**Task objective**: Copy verbatim the lines in the entries below, from the line with "Viewport: 1026px width, 795px height." up to and including the line with "[x=836, y=788]".

**Data to process**:
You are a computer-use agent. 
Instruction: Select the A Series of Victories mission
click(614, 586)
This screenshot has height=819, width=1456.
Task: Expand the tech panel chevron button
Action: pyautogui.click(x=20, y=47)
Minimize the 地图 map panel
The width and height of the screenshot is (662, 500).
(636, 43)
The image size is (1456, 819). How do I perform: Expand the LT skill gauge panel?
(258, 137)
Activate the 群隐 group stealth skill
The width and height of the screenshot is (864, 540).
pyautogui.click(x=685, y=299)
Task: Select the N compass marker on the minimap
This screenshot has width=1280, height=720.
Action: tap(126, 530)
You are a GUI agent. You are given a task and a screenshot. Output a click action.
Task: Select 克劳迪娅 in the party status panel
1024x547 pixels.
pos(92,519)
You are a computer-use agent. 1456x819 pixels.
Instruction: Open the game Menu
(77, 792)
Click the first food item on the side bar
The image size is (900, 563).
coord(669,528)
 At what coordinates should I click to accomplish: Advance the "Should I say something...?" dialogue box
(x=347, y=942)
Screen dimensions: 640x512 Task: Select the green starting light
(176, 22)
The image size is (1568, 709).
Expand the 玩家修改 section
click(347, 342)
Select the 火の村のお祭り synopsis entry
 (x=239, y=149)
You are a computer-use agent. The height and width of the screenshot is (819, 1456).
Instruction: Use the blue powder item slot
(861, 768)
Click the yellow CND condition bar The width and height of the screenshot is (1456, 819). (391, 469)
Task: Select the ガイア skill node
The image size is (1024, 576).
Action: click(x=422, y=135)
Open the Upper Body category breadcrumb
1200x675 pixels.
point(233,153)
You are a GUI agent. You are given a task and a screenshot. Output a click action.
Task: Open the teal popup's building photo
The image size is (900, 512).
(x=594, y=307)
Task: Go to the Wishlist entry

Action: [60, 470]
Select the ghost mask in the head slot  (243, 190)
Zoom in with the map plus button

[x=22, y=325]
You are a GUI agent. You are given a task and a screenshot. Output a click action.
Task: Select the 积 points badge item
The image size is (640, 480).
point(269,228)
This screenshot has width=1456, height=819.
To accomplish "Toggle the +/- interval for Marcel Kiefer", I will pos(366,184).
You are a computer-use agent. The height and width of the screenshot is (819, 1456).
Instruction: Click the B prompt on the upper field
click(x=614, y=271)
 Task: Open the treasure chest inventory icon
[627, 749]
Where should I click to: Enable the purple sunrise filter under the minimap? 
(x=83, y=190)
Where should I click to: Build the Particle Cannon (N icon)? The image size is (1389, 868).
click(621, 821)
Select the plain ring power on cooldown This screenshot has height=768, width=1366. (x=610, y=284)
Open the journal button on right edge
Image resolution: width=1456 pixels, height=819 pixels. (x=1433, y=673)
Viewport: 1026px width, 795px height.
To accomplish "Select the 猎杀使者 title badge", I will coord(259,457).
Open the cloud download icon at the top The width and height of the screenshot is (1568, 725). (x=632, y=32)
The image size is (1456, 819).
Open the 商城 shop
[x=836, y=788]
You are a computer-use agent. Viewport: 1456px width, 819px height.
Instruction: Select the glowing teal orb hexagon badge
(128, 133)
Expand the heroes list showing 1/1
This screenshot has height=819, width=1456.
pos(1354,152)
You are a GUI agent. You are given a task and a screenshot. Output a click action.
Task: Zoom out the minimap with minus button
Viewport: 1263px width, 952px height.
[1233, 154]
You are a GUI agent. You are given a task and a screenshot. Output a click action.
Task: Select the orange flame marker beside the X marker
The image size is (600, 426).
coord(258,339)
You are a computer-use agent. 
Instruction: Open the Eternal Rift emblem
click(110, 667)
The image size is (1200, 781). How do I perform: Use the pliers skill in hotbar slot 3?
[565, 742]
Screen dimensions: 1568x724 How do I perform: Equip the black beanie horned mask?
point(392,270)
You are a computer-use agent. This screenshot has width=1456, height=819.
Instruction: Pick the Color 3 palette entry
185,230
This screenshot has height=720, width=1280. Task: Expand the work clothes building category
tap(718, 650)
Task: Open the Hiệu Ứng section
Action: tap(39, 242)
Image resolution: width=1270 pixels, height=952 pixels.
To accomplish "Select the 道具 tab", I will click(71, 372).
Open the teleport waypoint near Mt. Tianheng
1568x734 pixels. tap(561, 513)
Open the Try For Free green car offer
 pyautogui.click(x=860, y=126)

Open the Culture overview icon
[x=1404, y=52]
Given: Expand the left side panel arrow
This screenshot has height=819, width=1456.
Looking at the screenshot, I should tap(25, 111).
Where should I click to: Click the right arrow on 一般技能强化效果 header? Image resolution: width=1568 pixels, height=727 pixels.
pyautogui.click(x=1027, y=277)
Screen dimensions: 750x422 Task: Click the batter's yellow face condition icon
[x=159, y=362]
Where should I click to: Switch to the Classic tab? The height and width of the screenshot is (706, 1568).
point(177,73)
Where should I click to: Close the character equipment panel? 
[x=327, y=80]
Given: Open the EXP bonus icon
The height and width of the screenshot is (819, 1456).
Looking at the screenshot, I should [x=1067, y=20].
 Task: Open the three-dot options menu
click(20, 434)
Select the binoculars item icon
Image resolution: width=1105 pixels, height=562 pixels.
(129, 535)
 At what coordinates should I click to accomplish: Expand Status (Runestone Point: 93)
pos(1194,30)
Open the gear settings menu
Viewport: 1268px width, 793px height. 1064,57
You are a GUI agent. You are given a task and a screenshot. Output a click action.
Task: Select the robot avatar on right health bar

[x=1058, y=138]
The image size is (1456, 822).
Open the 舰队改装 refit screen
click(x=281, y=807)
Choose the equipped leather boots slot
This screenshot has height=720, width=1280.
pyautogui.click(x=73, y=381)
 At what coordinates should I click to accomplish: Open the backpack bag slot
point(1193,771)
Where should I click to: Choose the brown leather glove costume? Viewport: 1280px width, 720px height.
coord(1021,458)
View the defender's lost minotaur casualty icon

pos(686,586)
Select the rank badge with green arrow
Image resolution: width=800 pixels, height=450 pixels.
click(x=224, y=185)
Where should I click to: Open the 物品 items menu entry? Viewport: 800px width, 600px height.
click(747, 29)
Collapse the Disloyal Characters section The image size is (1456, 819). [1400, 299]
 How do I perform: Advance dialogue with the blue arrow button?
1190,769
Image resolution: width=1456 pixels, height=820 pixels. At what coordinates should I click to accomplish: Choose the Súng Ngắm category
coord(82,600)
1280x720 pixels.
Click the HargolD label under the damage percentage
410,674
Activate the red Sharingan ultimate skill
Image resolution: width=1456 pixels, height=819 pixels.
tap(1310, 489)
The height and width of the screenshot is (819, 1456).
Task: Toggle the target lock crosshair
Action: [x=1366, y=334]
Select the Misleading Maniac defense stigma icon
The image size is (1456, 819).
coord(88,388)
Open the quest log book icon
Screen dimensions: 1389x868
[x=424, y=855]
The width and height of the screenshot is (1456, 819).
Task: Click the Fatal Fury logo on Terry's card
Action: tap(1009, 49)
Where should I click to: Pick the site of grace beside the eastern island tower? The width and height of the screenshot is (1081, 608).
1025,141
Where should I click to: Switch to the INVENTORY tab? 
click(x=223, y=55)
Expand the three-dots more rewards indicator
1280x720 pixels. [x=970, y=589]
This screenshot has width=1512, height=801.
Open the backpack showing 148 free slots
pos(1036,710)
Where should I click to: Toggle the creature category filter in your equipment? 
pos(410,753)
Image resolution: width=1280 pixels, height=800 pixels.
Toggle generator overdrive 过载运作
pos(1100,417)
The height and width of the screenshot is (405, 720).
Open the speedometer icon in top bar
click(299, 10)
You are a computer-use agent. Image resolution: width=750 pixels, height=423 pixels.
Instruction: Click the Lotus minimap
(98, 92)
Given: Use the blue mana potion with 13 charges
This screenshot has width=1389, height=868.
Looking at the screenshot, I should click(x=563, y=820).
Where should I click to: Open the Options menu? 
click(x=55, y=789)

**Result for this exercise**:
Viewport: 1026px width, 795px height.
To accomplish "Select the 猎杀使者 title badge", I will coord(259,457).
Open the cloud download icon at the top The width and height of the screenshot is (1568, 725). (x=632, y=32)
The image size is (1456, 819).
Open the 商城 shop
[x=836, y=788]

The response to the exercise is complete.